I therefore decided to open it up and see what was the problem.

Inside look of the Radyne QAM-256.

First problem I detected, was that the fan had slipped from it's support frame and did not cool the device properly. This is not good! Fortunatly, it was an easy fix, as the only thing I had to do, was to snap the fan back into the support structure.

Next I saw that this device had been tampered with in the past! Not by the seller who sold the device to me (he didn't open the device at all), but by someone in the past... They must have replaced one of the capacitors and soldered a new one at an 90 degree angle, probably due to lack of soldering equipement for surface soldering...

I used the opportunity to look for further issues with capacitors, especifically electrolytic capacitors. And indeed, on the modulator board, one capacitor was swollen up. I replaced both of them, just to make sure... This certainly was the problem with the absence of a constellation in the RF signal.

Because the modulator PCB was screwed from the back side to the casing and due to the fact that the two screws could not be removed, I had to solder the two capacitors slightly tilted from the top side of the PCB. This probably explains why the other capacitor was replaced in a similar way.

Next I noticed the culprit for the fact that the Radyne QAM-256 wasn't storing the settings. Every time I turned the device off, all settings were lost, including time.
I found this odd looking yellow component - and what a find! It is a "Timekeeper Snaphat".

The datasheet can be easily found on a Google search and from the description, it makes sense, why the Radyne QAM-256 is not keeping the settings: the internal battery of the Timekeeper has simply run out.

Diagram of the SNAPHAT. It snaps on top of a RAM IC. While I ordered a replacement part (5-15 Euro, depending on where you buy it), it has not arrived, yet. So I did a small hack: I just connected two thin wires to VBAT- and VBAT+ and connected them to a CR3032 Lithium battery. It worked like a charm and now the settings are correctly stored, when the device is turned off.
This is of course a temporary fix, until the SNAPHAT arrives.

Finally, I noticed that the flat cables connecting the main PCB with the modulator PCB were not properly inserted. Again, a quick fix, as I just had to press the connectors down.

After all these small repairs and fixes, I was able to produce a propper constellation diagram, but though I got a lock on the signal, I was not receiving any data. I was disappointed and mentally preparing myself for the fact that the device was somehow defective beyond repair (at least without spare parts and documenation), when I got the idea to look at the constellation diagram with my Kathrein MSK33.

This field meter, despite being a little old by now, features the best constellation diagram I ever seen on a field meter.
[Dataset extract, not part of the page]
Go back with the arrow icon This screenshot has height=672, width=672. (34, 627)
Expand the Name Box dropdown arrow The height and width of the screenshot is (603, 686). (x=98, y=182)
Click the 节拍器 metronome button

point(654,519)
This is because of two reasons: 1) the constellation diagram is rendered without a lock on the signal and 2) it is really fast and by this I mean fast as in lightening fast!

This video shows a bit of my Kathrein MSK33.

Suddenly I noticed that the Kathrein MSK33 would correctly lock the RF signal produced by the Radyne QAM-256 when using a DOC64 modulation, while failing to lock the same signal with a QAM64 modulation. Now that was strange, as DOC64 means that a DOCSIS modulation was being used.

Well, that could only mean that some parameter on the Radyne QAM-256 was not set correctly. I read the manual again and eventually, at 2 a.m. I found the wrong parameter!

So finally, I got the Radyne QAM-256 to work properly:

Test setup: DekTec DTA-2115 is producing a QAM-256 signal, which is read into the Devisor S7000. The Devisor S7000 outputs the TS on the ASI port. From here a cable connects to the ASI Input port of the Radyne QAM-256. Finally, a cable goes from the RF output port of the Radyne QAM-256 to the RF input port of the Kathrein MSK33, which correctly renders the selected channels!

I have the Radyne QAM-256 now integrated with my other professional rack-sized devices:
What else can I say? I am happy - great purchase with satisfying repair: what else can one ask for?